What to work on =
Your answer should consist of the lines in the following data that contain "column".

Provided records =
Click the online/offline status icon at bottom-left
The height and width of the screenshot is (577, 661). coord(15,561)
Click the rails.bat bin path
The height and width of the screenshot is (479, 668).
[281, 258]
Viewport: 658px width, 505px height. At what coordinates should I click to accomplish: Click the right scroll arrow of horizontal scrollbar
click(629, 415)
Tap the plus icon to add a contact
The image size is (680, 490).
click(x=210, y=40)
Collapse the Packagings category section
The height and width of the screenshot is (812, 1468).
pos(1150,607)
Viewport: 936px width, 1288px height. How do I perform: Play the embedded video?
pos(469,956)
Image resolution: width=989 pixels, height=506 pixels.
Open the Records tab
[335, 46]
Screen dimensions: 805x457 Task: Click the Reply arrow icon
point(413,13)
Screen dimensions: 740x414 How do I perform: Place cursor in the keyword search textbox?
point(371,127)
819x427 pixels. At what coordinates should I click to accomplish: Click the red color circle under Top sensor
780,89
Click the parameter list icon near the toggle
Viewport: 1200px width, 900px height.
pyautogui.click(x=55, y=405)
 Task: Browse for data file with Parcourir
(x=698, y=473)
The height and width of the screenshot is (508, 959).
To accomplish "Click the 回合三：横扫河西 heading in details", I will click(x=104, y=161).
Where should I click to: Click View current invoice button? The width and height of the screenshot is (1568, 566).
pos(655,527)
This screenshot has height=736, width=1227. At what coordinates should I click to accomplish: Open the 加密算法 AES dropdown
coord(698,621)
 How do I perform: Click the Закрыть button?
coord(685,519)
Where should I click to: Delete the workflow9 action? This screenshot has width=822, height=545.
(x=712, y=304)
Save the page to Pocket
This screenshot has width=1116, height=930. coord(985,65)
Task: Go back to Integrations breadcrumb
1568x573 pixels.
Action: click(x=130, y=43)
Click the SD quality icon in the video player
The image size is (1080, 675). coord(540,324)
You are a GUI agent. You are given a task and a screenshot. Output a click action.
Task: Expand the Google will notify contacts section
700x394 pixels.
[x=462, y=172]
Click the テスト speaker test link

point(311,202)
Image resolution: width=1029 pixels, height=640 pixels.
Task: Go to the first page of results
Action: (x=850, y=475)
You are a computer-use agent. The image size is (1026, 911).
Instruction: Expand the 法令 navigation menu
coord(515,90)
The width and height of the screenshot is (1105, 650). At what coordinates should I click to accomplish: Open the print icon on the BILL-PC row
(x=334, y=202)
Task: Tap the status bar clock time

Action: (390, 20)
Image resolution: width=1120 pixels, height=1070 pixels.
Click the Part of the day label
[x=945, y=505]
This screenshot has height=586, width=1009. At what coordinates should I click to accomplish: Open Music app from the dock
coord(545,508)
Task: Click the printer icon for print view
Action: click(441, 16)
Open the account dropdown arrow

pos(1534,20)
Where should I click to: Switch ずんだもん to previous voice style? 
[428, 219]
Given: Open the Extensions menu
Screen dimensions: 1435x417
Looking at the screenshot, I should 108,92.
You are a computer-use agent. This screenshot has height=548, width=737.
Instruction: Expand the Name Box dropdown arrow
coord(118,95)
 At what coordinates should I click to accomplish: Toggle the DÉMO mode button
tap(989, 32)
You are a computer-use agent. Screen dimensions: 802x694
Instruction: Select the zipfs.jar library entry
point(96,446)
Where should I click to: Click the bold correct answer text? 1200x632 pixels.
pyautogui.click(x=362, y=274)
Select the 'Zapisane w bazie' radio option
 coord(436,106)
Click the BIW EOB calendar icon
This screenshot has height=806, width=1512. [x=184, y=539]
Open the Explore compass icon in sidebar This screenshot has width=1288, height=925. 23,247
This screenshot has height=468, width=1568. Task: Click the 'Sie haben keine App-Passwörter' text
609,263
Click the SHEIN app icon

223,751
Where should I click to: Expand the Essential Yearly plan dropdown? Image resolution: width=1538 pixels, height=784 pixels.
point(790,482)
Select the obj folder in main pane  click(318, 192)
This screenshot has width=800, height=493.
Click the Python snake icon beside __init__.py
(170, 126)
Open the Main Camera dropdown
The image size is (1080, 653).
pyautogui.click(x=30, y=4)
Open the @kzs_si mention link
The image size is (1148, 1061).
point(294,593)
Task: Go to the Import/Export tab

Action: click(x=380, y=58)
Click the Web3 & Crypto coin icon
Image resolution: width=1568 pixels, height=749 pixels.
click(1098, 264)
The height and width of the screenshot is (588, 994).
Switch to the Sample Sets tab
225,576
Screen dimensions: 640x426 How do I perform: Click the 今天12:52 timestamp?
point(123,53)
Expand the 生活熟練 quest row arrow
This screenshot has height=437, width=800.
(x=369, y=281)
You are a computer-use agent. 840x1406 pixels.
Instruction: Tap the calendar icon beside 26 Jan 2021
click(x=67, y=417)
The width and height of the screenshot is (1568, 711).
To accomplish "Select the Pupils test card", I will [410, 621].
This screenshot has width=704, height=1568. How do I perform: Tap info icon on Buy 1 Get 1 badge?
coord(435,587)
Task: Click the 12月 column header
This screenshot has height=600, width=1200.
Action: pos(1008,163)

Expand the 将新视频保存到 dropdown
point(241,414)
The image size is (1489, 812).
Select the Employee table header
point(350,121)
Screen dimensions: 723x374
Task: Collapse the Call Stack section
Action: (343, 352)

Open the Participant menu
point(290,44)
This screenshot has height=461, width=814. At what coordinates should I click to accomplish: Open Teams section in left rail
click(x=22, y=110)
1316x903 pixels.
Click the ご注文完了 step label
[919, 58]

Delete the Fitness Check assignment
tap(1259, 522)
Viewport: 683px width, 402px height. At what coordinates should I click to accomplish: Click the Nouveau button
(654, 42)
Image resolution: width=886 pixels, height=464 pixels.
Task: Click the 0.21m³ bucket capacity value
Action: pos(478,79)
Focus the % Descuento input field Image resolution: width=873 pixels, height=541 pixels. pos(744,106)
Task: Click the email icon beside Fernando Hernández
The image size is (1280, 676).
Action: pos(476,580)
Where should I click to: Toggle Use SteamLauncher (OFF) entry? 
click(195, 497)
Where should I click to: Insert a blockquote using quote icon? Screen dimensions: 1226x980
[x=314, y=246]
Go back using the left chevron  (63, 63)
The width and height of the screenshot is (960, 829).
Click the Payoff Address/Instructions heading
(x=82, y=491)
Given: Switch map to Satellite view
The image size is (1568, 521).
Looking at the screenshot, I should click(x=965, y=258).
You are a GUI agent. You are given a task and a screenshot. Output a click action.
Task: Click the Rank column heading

Response area =
Task: Click the 12月 column header
Task: Click the Rank column heading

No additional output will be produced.